» Questões
a - Com base no texto sobre digitalização de serviços públicos, responda:
(i) O que previa o sistema interrompido pelo governo holandês?
(ii) Quantas entidades acessaram os serviços de reconhecimento facial da Clearview AI, segundo o que os nova-iorquinos descobriram?
(iii) A que instituições pertencem os pesquisadores Ulises Ali Mejias e Nick Couldry?
b - Escreva a continuação do texto sobre digitalização de serviços públicos a partir do ponto em que ele termina.
++++ Trecho da página ++++
Segundo o Fundo de Liberdade Digital, que financia atividades e projetos ligados ao direito digital na Europa, a digitalização de serviços públicos para bem-estar social frequentemente transforma as necessidades dos mais vulneráveis em números e variáveis, e muitas vezes coloca direitos dos cidadãos em risco por conta do pouco debate público e prestação de contas.
Há diversos exemplos recentes de frustrações com as buscas de um estado de bem-estar digital nos países desenvolvidos. No começo do ano passado, por conta dos riscos de precisão e riscos aos direitos humanos, o governo holandês interrompeu seu estreante sistema que previa a probabilidade de um indivíduo de mentir, cometer fraude no sistema de benefícios ou violar leis trabalhistas. Os efeitos da decisão influenciaram o debate sobre o uso de robôs para a mesma finalidade no Reino Unido. E foi no Reino Unido que em agosto do mesmo ano a Geração Z viu algoritmos enviesados privilegiarem estudantes de escolas particulares nos exames A-level, o vestibular deles.
O clamor foi tanto que o uso dos algoritmos como alternativa da não aplicação dos exames por conta a pandemia foi cancelado.
Colonialismo de dados
Além da falta de precisão das ferramentas implementadas para a digitalização dos serviços públicos, há exemplo também da falta de clareza na relação Estado-empresas. No começo de abril, os nova-iorquinos descobriram que mais de 1.800 entidades – incluindo agências estatais, polícias municipais e estaduais – acessaram os serviços de reconhecimento facial de mais de 3 bilhões de fotos da empresa de tecnologia Clearview AI, ainda que sem contratos formais.
A questão da falta de clareza sobre o uso das tecnologias por parte das administrações públicas esbarra no chamado colonialismo de dados – outro fator que esfria os ânimos em relação às IAs.
Pela definição dos pesquisadores Ulises Ali Mejias e Nick Couldry, da State University de Nova York e da London School of Economics, respectivamente, colonialismo de dados é uma nova ordem social baseada no rastreamento contínuo de nossos dispositivos e vidas online que cria oportunidades sem precedentes para discriminação social e influência comportamental por parte das grandes corporações e governos.
++++ Dados armazenados ++++
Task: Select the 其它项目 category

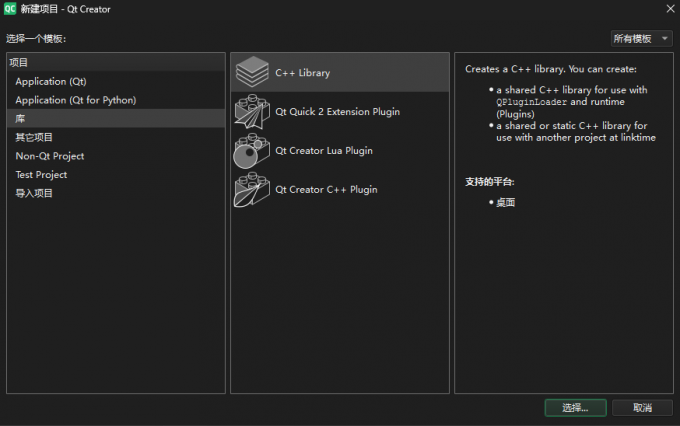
++++
» Respostas
a -
(i) A probabilidade de um indivíduo mentir, cometer fraude no sistema de benefícios ou violar leis trabalhistas.
(ii) Mais de 1.800 entidades.
(iii) Ulises Ali Mejias pertence à State University de Nova York, e Nick Couldry à London School of Economics.

b -
Segundo os estudiosos, de fato este tipo de colonialismo não tem características pelas quais o colonialismo histórico é mais lembrado – como violência física extrema e escravidão -, mas explora recursos do mundo em uma escala completamente nova, redefinindo as relações humanas com a produção econômica.
Para o bem de quem?
No livro “Os Custos da Conexão: Como os Dados Estão Colonizando e Apropriando a Vida Humana para o Capitalismo”, Mejias e Couldry chamam a atenção para a justificativa de uma colonização em prol do conhecimento científico, marketing personalizado e gestão racional – da mesma forma que o colonialismo histórico se justificava pela missão civilizadora.
Para críticos do hackeamento das mentes dos indivíduos, como o futurólogo Yuval Harari, o dilema de dar informações a governos e empresas em troca de serviços e saúde com o consentimento de que as passarão a terceiros é um falso dilema. Para ele, esta escolha não é necessária. Em suas entrevistas sobre patrulhamento de governos e controle de pandemias, à medida que governos precisarem de mais informações sobre os indivíduos para garantirem o bem-estar social, é interessante que os indivíduos também aumentem seu conhecimento sobre os governos.
É fato que Inteligência Artificial e dados são cada vez mais importantes para o mercado e trazem benefícios para os consumidores, mas ainda há um longo caminho para entender como deve ser feito o melhor uso deles.